▶ **INSTRUCTION**
Rename "Where should I click to" to "Where do I click to" everywhere it occurs in the records below, and leave everything else unchanged.

(Stored dataset items)
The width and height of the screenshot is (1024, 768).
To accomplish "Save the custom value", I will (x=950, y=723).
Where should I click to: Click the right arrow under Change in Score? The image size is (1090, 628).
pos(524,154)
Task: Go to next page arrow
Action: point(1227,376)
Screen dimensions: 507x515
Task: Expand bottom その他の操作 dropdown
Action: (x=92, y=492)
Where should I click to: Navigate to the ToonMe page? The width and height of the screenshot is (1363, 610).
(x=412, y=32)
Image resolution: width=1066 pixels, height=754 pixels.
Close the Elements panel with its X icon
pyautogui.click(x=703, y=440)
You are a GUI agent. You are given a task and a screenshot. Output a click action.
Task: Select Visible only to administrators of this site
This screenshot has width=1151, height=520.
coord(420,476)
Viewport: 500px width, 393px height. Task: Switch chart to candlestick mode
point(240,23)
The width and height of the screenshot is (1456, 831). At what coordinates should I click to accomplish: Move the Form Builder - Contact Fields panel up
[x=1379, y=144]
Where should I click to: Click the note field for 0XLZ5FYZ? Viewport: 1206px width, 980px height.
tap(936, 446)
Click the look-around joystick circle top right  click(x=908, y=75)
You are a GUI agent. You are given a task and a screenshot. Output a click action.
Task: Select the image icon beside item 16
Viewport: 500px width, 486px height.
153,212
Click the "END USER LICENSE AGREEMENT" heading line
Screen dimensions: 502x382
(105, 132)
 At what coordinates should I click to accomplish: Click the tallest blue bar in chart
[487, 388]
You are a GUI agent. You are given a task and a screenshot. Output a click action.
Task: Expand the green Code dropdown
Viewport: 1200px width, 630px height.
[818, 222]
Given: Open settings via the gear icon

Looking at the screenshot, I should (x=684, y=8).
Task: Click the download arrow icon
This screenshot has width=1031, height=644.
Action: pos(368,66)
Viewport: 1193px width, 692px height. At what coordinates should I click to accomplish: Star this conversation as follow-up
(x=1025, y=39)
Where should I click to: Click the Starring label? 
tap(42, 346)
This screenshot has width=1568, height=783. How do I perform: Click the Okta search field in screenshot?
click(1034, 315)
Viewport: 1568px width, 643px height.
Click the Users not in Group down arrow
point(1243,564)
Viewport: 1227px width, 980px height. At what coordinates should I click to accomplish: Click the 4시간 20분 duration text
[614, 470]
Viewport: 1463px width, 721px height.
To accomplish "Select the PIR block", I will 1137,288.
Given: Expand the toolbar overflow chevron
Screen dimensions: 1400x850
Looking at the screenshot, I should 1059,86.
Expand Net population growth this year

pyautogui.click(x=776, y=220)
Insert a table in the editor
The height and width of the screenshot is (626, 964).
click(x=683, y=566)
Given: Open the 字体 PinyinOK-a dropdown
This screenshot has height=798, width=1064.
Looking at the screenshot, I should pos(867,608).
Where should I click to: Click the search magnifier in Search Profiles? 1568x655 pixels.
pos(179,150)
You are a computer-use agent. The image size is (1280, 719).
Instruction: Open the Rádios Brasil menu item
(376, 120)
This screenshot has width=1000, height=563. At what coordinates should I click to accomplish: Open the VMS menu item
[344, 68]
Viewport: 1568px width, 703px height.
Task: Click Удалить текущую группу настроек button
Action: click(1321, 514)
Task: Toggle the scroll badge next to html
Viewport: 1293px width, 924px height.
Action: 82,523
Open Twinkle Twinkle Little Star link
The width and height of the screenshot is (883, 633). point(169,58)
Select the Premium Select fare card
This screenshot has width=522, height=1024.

▶ **OUTPUT FOR THIS TASK**
The width and height of the screenshot is (1024, 768).
To accomplish "Save the custom value", I will (x=950, y=723).
Where do I click to: Click the right arrow under Change in Score? The image size is (1090, 628).
pos(524,154)
Task: Go to next page arrow
Action: point(1227,376)
Screen dimensions: 507x515
Task: Expand bottom その他の操作 dropdown
Action: (x=92, y=492)
Where do I click to: Navigate to the ToonMe page? The width and height of the screenshot is (1363, 610).
(x=412, y=32)
Image resolution: width=1066 pixels, height=754 pixels.
Close the Elements panel with its X icon
pyautogui.click(x=703, y=440)
You are a GUI agent. You are given a task and a screenshot. Output a click action.
Task: Select Visible only to administrators of this site
This screenshot has width=1151, height=520.
coord(420,476)
Viewport: 500px width, 393px height. Task: Switch chart to candlestick mode
point(240,23)
The width and height of the screenshot is (1456, 831). At what coordinates should I click to accomplish: Move the Form Builder - Contact Fields panel up
[x=1379, y=144]
Where do I click to: Click the note field for 0XLZ5FYZ? Viewport: 1206px width, 980px height.
tap(936, 446)
Click the look-around joystick circle top right  click(x=908, y=75)
You are a GUI agent. You are given a task and a screenshot. Output a click action.
Task: Select the image icon beside item 16
Viewport: 500px width, 486px height.
153,212
Click the "END USER LICENSE AGREEMENT" heading line
Screen dimensions: 502x382
(105, 132)
 At what coordinates should I click to accomplish: Click the tallest blue bar in chart
[487, 388]
You are a GUI agent. You are given a task and a screenshot. Output a click action.
Task: Expand the green Code dropdown
Viewport: 1200px width, 630px height.
[818, 222]
Given: Open settings via the gear icon

Looking at the screenshot, I should (x=684, y=8).
Task: Click the download arrow icon
This screenshot has width=1031, height=644.
Action: pos(368,66)
Viewport: 1193px width, 692px height. At what coordinates should I click to accomplish: Star this conversation as follow-up
(x=1025, y=39)
Where do I click to: Click the Starring label? 
tap(42, 346)
This screenshot has width=1568, height=783. How do I perform: Click the Okta search field in screenshot?
click(1034, 315)
Viewport: 1568px width, 643px height.
Click the Users not in Group down arrow
point(1243,564)
Viewport: 1227px width, 980px height. At what coordinates should I click to accomplish: Click the 4시간 20분 duration text
[614, 470]
Viewport: 1463px width, 721px height.
To accomplish "Select the PIR block", I will 1137,288.
Given: Expand the toolbar overflow chevron
Screen dimensions: 1400x850
Looking at the screenshot, I should 1059,86.
Expand Net population growth this year

pyautogui.click(x=776, y=220)
Insert a table in the editor
The height and width of the screenshot is (626, 964).
click(x=683, y=566)
Given: Open the 字体 PinyinOK-a dropdown
This screenshot has height=798, width=1064.
Looking at the screenshot, I should pos(867,608).
Where do I click to: Click the search magnifier in Search Profiles? 1568x655 pixels.
pos(179,150)
You are a computer-use agent. The image size is (1280, 719).
Instruction: Open the Rádios Brasil menu item
(376, 120)
This screenshot has width=1000, height=563. At what coordinates should I click to accomplish: Open the VMS menu item
[344, 68]
Viewport: 1568px width, 703px height.
Task: Click Удалить текущую группу настроек button
Action: click(1321, 514)
Task: Toggle the scroll badge next to html
Viewport: 1293px width, 924px height.
Action: 82,523
Open Twinkle Twinkle Little Star link
The width and height of the screenshot is (883, 633). point(169,58)
Select the Premium Select fare card
This screenshot has width=522, height=1024.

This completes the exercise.